§ Gegeven tekst
De kamer van beroep bevestigd deze beslissing.

 

Het Gerecht daarentegen heeft geoordeeld dat de bekendheid van de oudere merken door het EUIPO was vastgesteld in drie recente beslissingen. Naar het oordeel van het Gerecht is dit een feitelijke vaststelling die niet afhangt van het aangevraagde merk. De kamer van beroep had de bekendheid van het oudere merk mee moeten nemen in de globale beoordeling van het bestaan van afbreuk in de zin van artikel 8, lid 5 Gemeenschapsmerkenverordening. Het Gerecht vernietigt de uitspraak van de Kamer van Beroep.
Hiertegen is het EUIPO bij het HvJEU in beroep gekomen.
 
A-G Wathelet concludeert tot afwijzing van de hogere voorziening.

§ Korte opdracht a
Geef alles vanaf het begin van de records tot en met de regel die "Action: click(1365, 25)" bevat weer als een JSON-lijst van strings, één string per regel. Laat lege regels weg.

§ Getoonde records
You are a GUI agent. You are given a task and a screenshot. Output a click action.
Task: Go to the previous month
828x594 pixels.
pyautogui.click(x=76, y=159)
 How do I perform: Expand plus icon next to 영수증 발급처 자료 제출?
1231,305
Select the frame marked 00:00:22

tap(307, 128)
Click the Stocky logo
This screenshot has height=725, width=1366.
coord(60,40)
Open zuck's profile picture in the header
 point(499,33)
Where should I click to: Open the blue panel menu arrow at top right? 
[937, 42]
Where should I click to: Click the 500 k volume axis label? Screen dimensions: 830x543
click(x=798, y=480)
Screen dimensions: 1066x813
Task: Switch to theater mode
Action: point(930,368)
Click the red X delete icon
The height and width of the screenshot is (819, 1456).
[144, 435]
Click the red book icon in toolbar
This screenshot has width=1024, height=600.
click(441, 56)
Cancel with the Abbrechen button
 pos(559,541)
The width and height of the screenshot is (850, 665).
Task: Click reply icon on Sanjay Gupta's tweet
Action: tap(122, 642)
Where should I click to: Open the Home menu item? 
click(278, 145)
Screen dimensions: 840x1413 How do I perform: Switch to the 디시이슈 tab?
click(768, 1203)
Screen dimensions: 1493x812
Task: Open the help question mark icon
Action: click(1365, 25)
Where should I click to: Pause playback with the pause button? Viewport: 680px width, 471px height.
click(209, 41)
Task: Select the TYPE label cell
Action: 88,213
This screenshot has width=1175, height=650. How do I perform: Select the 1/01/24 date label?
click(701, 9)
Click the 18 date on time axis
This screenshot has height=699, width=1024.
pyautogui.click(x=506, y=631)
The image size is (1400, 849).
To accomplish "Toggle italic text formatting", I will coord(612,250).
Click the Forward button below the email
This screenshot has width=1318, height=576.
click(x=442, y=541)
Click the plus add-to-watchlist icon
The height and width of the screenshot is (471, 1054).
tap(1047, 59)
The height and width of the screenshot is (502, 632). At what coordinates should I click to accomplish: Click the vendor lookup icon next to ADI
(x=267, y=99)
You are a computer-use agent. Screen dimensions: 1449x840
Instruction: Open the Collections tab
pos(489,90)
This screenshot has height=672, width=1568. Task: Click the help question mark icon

§ Korte opdracht b
Neem uit de gegeven tekst alsjeblieft alles van "De kamer van beroep bevestigd" tot en met "de hogere voorziening." woordelijk over.

§ Uitvoer opdracht a
[
  "You are a GUI agent. You are given a task and a screenshot. Output a click action.",
  "Task: Go to the previous month",
  "828x594 pixels.",
  "pyautogui.click(x=76, y=159)",
  " How do I perform: Expand plus icon next to 영수증 발급처 자료 제출?",
  "1231,305",
  "Select the frame marked 00:00:22",
  "tap(307, 128)",
  "Click the Stocky logo",
  "This screenshot has height=725, width=1366.",
  "coord(60,40)",
  "Open zuck's profile picture in the header",
  " point(499,33)",
  "Where should I click to: Open the blue panel menu arrow at top right? ",
  "[937, 42]",
  "Where should I click to: Click the 500 k volume axis label? Screen dimensions: 830x543",
  "click(x=798, y=480)",
  "Screen dimensions: 1066x813",
  "Task: Switch to theater mode",
  "Action: point(930,368)",
  "Click the red X delete icon",
  "The height and width of the screenshot is (819, 1456).",
  "[144, 435]",
  "Click the red book icon in toolbar",
  "This screenshot has width=1024, height=600.",
  "click(441, 56)",
  "Cancel with the Abbrechen button",
  " pos(559,541)",
  "The width and height of the screenshot is (850, 665).",
  "Task: Click reply icon on Sanjay Gupta's tweet",
  "Action: tap(122, 642)",
  "Where should I click to: Open the Home menu item? ",
  "click(278, 145)",
  "Screen dimensions: 840x1413 How do I perform: Switch to the 디시이슈 tab?",
  "click(768, 1203)",
  "Screen dimensions: 1493x812",
  "Task: Open the help question mark icon",
  "Action: click(1365, 25)"
]

§ Uitvoer opdracht b
De kamer van beroep bevestigd deze beslissing.

 

Het Gerecht daarentegen heeft geoordeeld dat de bekendheid van de oudere merken door het EUIPO was vastgesteld in drie recente beslissingen. Naar het oordeel van het Gerecht is dit een feitelijke vaststelling die niet afhangt van het aangevraagde merk. De kamer van beroep had de bekendheid van het oudere merk mee moeten nemen in de globale beoordeling van het bestaan van afbreuk in de zin van artikel 8, lid 5 Gemeenschapsmerkenverordening. Het Gerecht vernietigt de uitspraak van de Kamer van Beroep.
Hiertegen is het EUIPO bij het HvJEU in beroep gekomen.
 
A-G Wathelet concludeert tot afwijzing van de hogere voorziening.